**Exercise**
Copy the items word for word, starting at the very first line and ending with the line that contains "coord(884,597)". Leave out the pictures.

☆ ☆ ☆ ☆

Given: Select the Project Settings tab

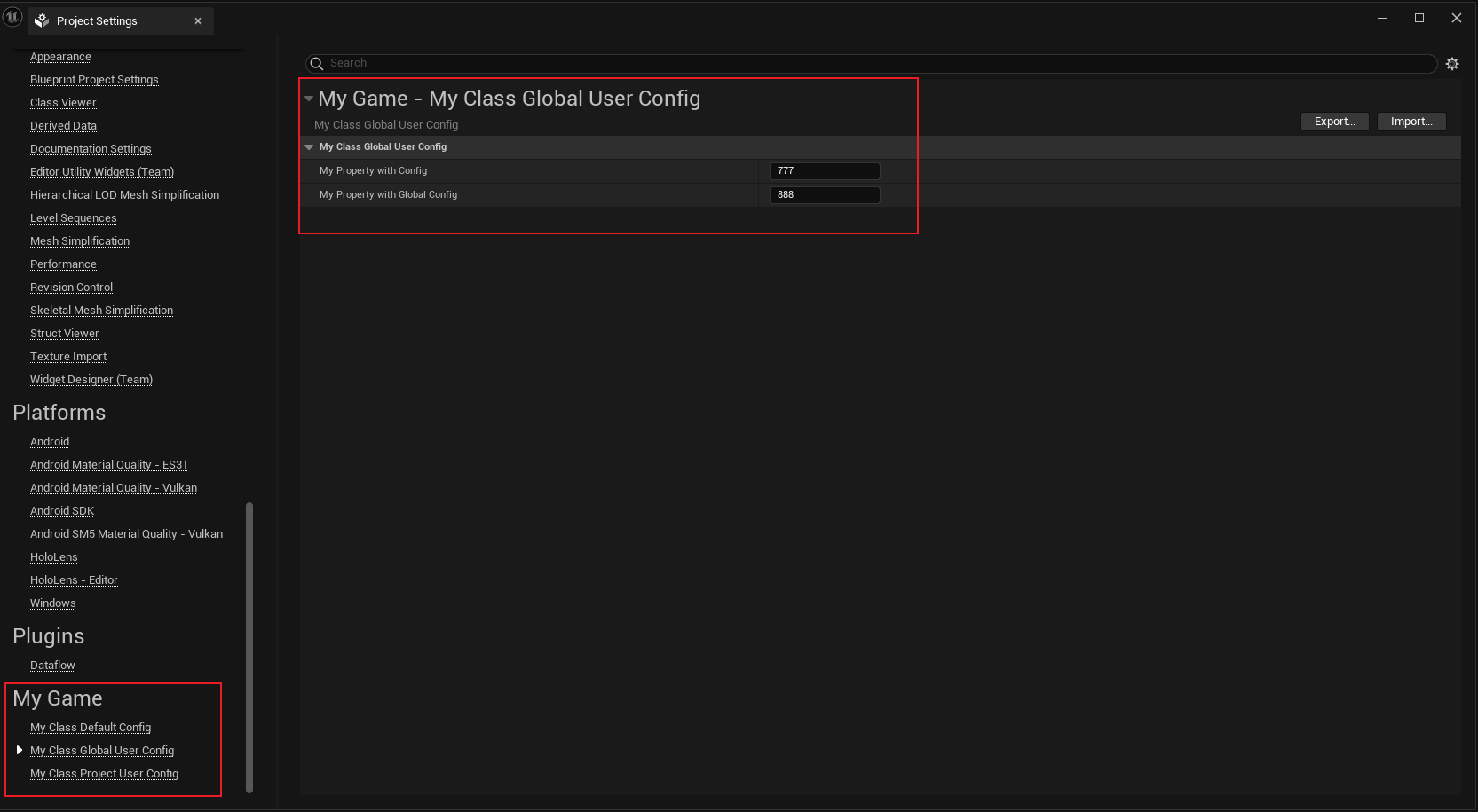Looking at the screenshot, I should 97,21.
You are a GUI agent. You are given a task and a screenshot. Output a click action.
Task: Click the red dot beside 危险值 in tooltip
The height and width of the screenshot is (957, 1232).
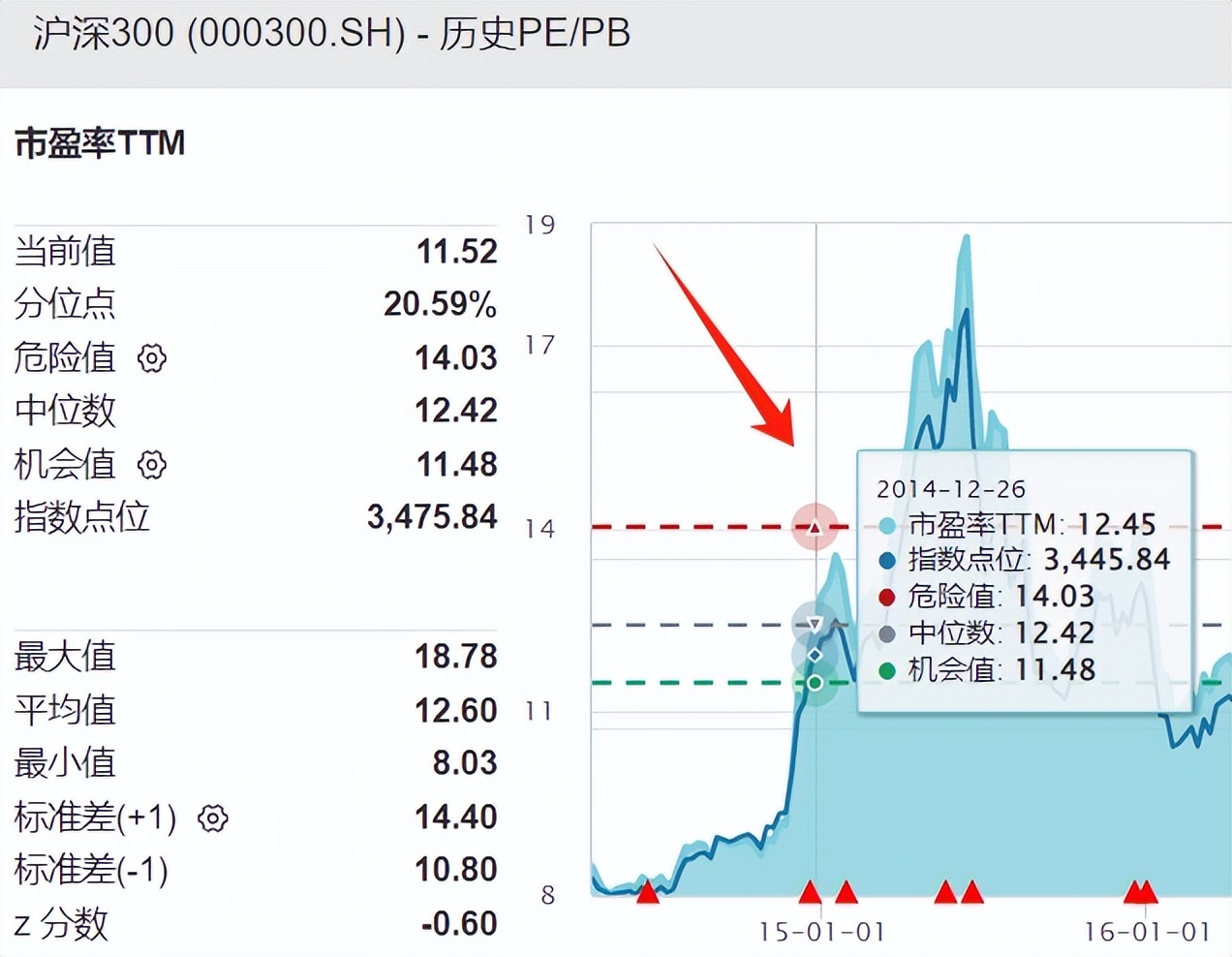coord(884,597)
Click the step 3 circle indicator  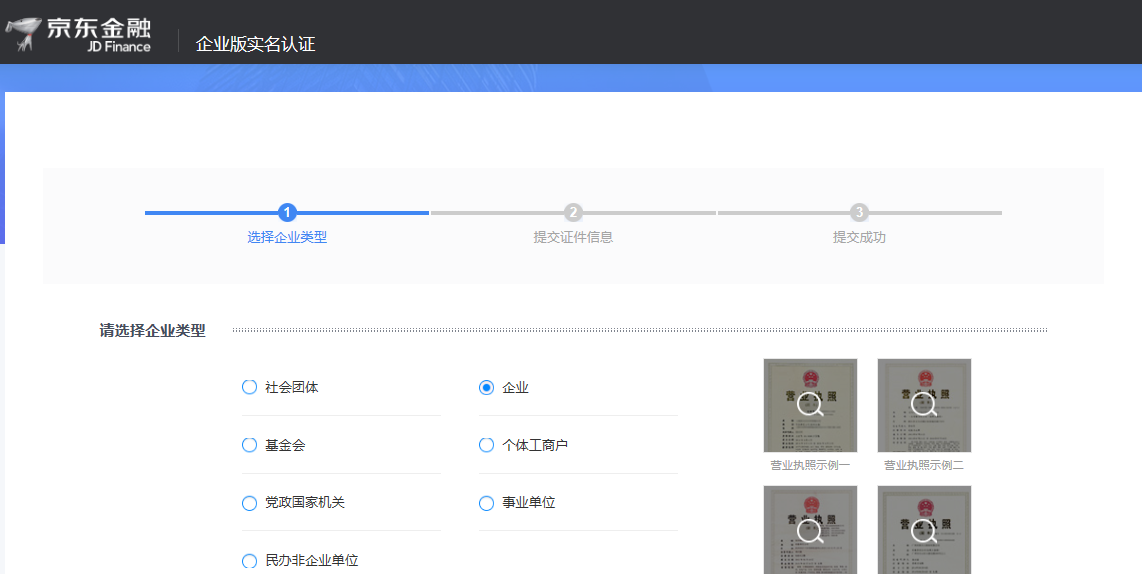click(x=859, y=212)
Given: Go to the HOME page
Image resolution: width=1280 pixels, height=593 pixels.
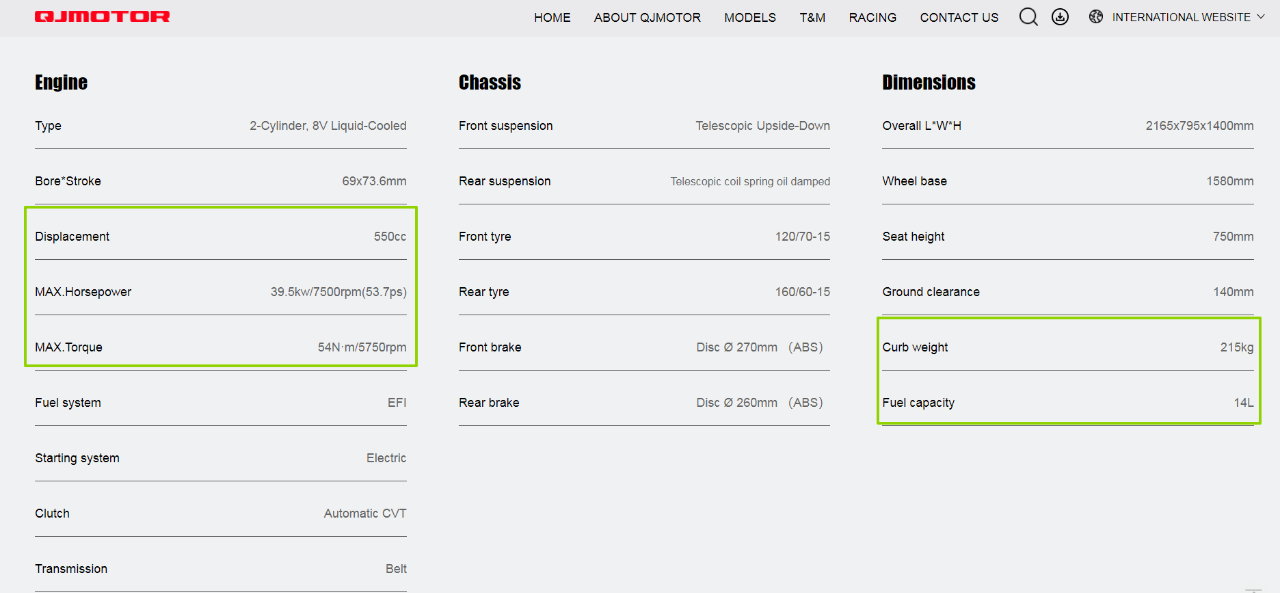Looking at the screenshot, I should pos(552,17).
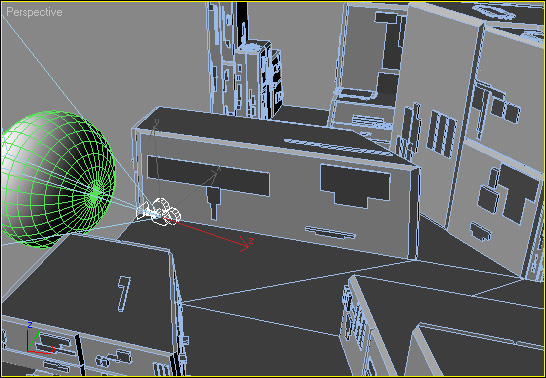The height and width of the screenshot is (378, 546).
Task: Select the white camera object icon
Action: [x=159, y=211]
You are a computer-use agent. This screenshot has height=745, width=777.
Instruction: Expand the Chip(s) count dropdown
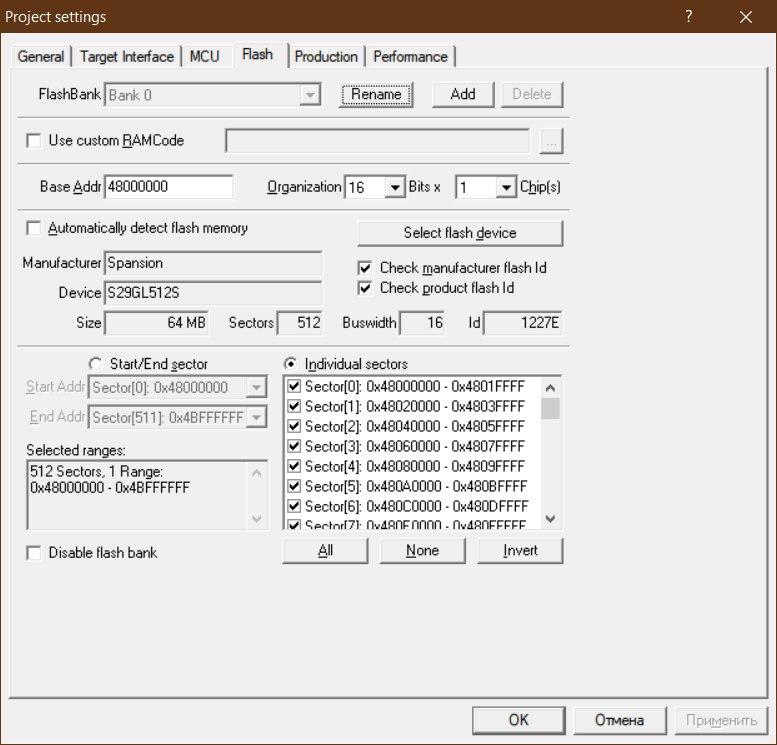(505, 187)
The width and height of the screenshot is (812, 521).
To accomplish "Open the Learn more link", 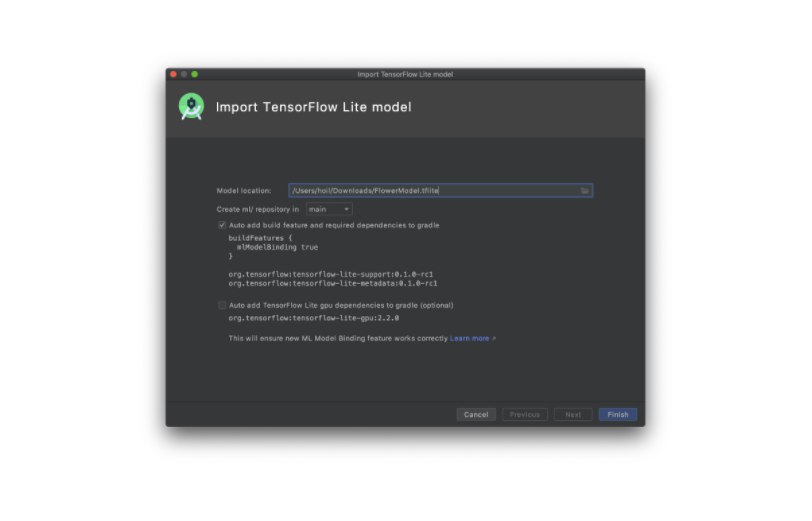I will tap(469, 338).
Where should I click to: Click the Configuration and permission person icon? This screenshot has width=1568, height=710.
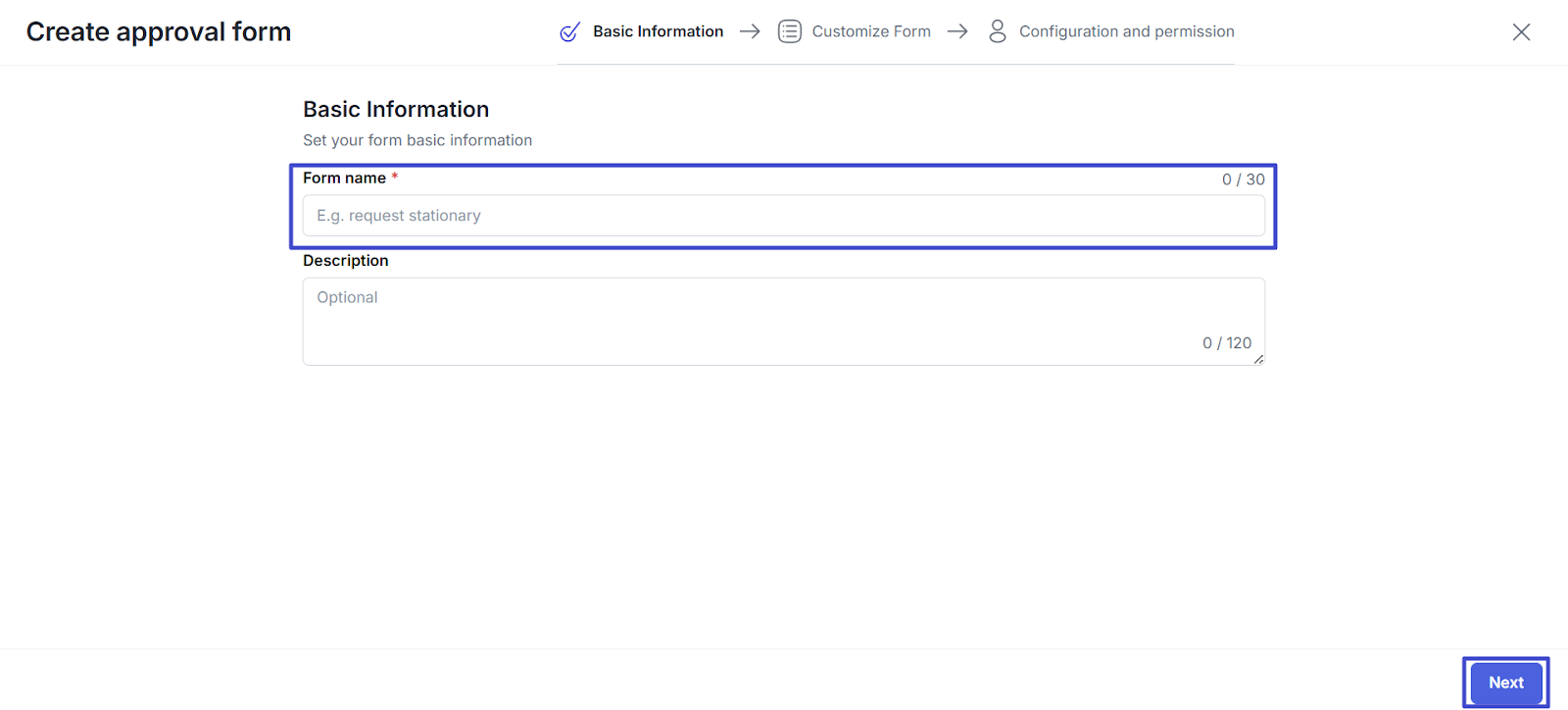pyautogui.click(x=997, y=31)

☆ ☆ ☆ ☆

**Output for this task**
Given: Select the Project Settings tab

Looking at the screenshot, I should 97,21.
You are a GUI agent. You are given a task and a screenshot. Output a click action.
Task: Click the red dot beside 危险值 in tooltip
The height and width of the screenshot is (957, 1232).
coord(884,597)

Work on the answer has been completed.